Debra Green says then-officer Sylshina London lied about a March 2010. A judge agreed. Emily Florez reports.
A Chicago woman was claiming victory Friday after a judge found a police officer guilty of perjury for lying about an alleged attack.
"I feel relieved but I feel so hurt because this right here took a lot out of me mentally, physically, and I didn't see my sister go down into the ground," Debra Green said Friday.
It was March 2010 when she and her father were driving to Mount Hope Cemetery to see her sister laid to rest and she saw a car weaving in and out of the funeral procession.
"I was like, 'This is a funeral. This is a funeral,' and she looked and the next thing I knew she started following the funeral," she recalled.

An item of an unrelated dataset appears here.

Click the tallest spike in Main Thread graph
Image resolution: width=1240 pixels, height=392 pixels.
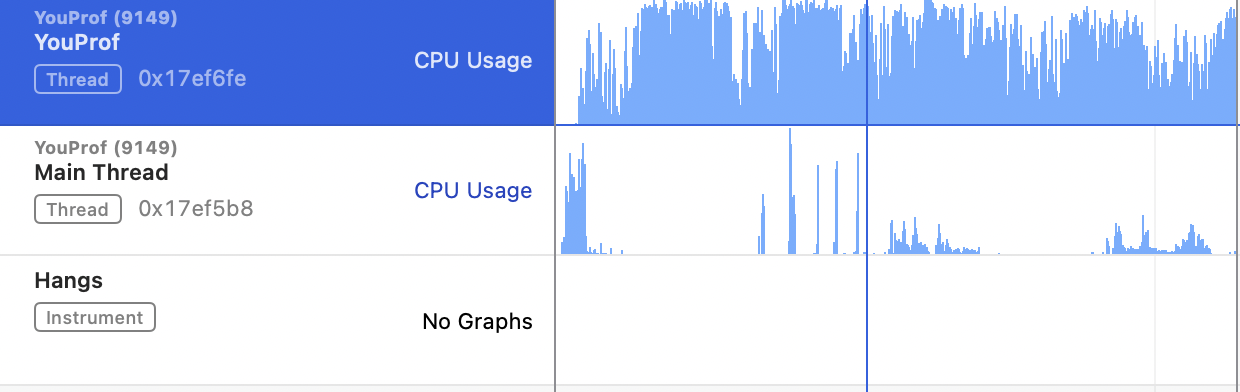tap(790, 190)
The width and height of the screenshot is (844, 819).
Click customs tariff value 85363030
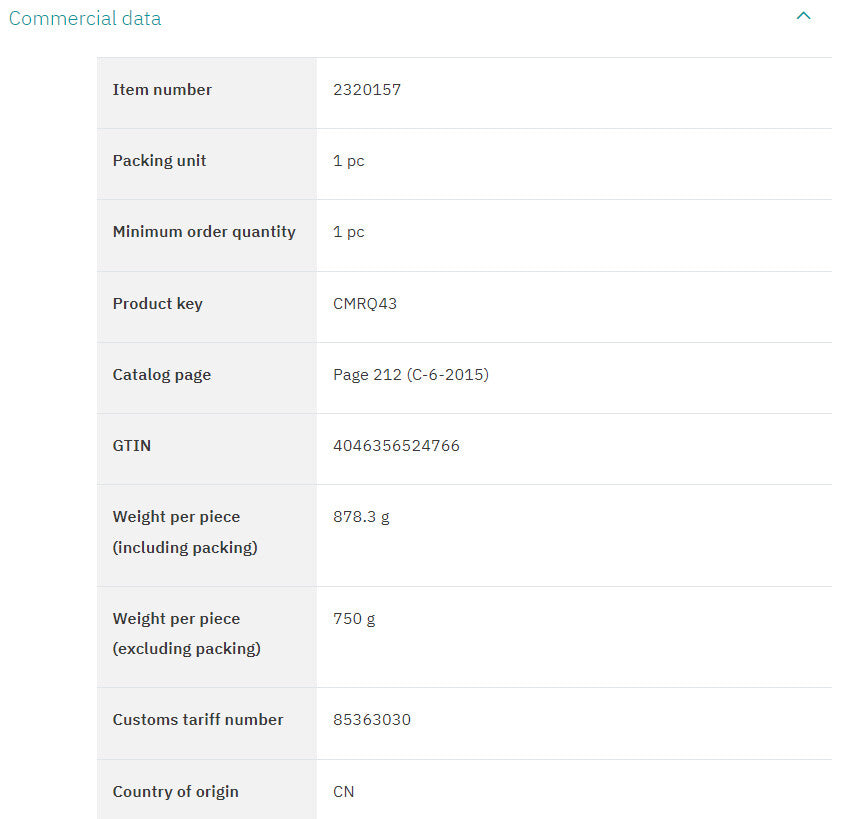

Minutes later, Green said she was surrounded by police officers with weapons pointed. It turns out that officer Sylshina London -- off duty at the time -- was driving to work and had called for police back up claiming Green had assaulted her during a verbal exchange.
"I overheard her boss and her talking to the lieutenant, and she was like, 'She hit me with a bottle.' I'm like, 'Oh, my goodness. I did not,'" said Green.
Green was charged and convicted of battery based on London's false accusation. That conviction was overturned roughly eight months later after surveillance video proved the incident never happened as London had described.
Now nearly three years after the incident it's London who finds herself convicted. Green said she's relieved but finds little solace in what she'll never have.
"I was cheated out my sister's burial. It's something I will never, ever get back or forget," she said.
London resigned from the Chicago Police Department in 2011 and remains out on bond. She faces up to five years in prison when she's sentenced on March 3.